The authorities in this Muslim country are not sure what to make of the craze. But they are suspicious that the halls are somehow a bad influence.

"Neighbors complain that the pool halls are a disturbance, and they are gambling in the halls," says Mohammed Mahmoud Yousef, the vice governor of Cairo. The government has come up with strict new license regulations, and any hall not licensed "will immediately be closed," he says.

How immediately?

"Well, to tell the truth, we don't really know who breaks the rules unless there's a complaint," he says. "We can't supervise all the clubs."


Egypt is an unhurried country, and the pool hall owners are not worried they will be closed soon. Most halls are inconspicuous.

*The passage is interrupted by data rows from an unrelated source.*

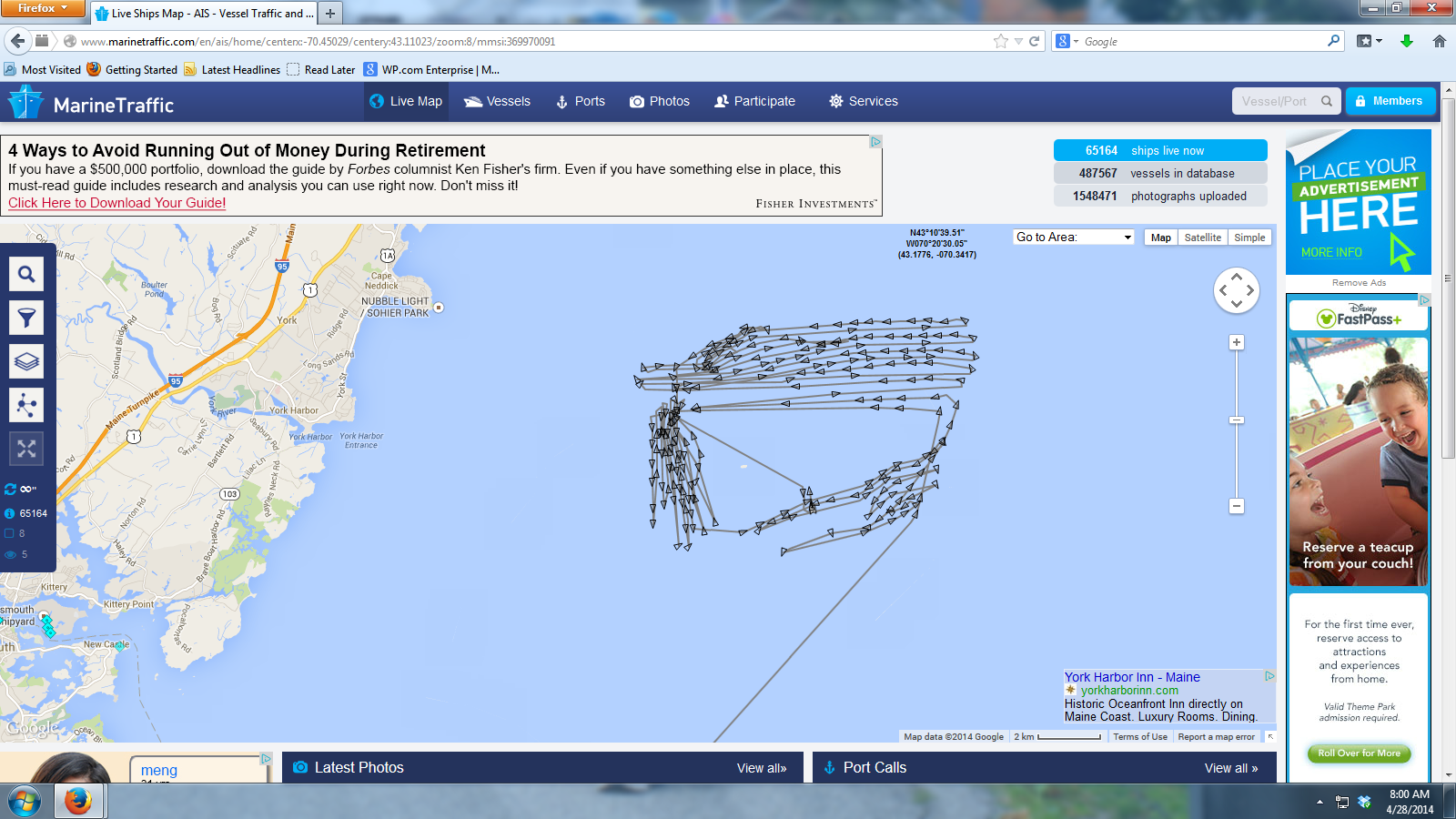Expand the Firefox application menu
Screen dimensions: 1456x819
(43, 8)
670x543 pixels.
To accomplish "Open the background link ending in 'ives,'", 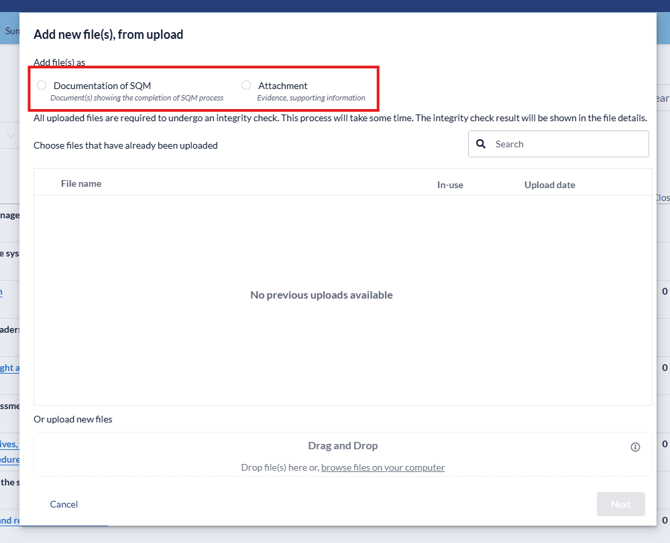I will coord(9,444).
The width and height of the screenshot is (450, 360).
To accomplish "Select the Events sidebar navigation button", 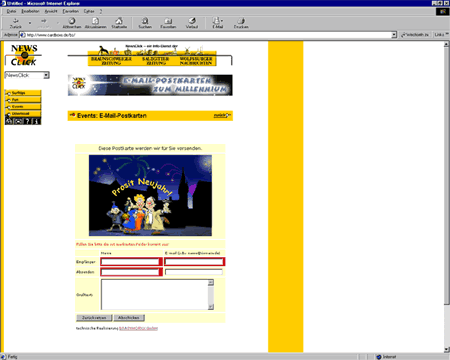I will pyautogui.click(x=23, y=107).
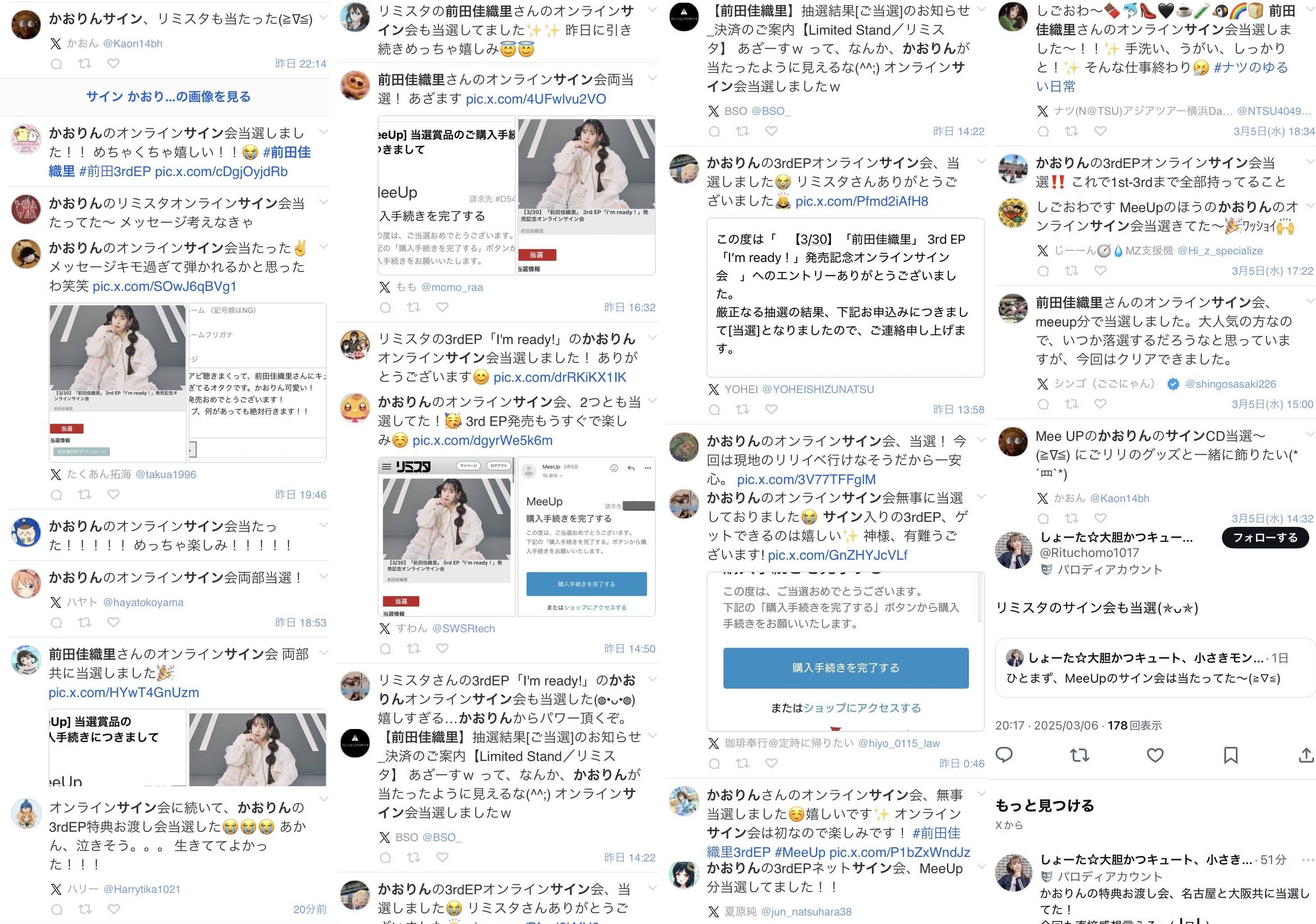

The rough-and-tumble image of pool halls in America does not apply here. Few sell alcohol. Betting on games is un-Islamic. The players are more often giggly than gruff.

"It's modern. It's stylish. It's a fashion, a trend," says Wael Yousry, manager of Billiards 101, one of the few licensed halls in Cairo.

Two years ago, one could find only a half-dozen billiards tables, mostly in musty men's clubs for British ex-colonialists, he says.

"Now, no one could believe there would be so many pool halls in Cairo," he says. For a while, pingpong was all the rage in Cairo. Mr. Yousry predicts the pool fad, too, will pass. The next "in" game, he says, will be bowling.

There is an elitist allure to this fashion. At $3 to $8 an hour for a table, pool is above the reach of the poor, who may not earn that much in a day. Most of Mr. Yousry's customers are affluent students from the American University of Cairo, or professionals, he says.

Mr. Yousry says it is not unusual for players to stay at tables from afternoon until dawn.


"It's like golf -- you just keep talking and the hours pass," says Dr. Mohyi Shaker, who comes with a group of cardiologists from the nearby National Heart Institute to play after work every day. "We'll probably spend six or seven hours here."

"What else is there to do?" says Mr. Hosni -- Slick -- as he chalks his cue for another game at a back-alley neighborhood pool hall in the city. "It's better than hanging out on the streets."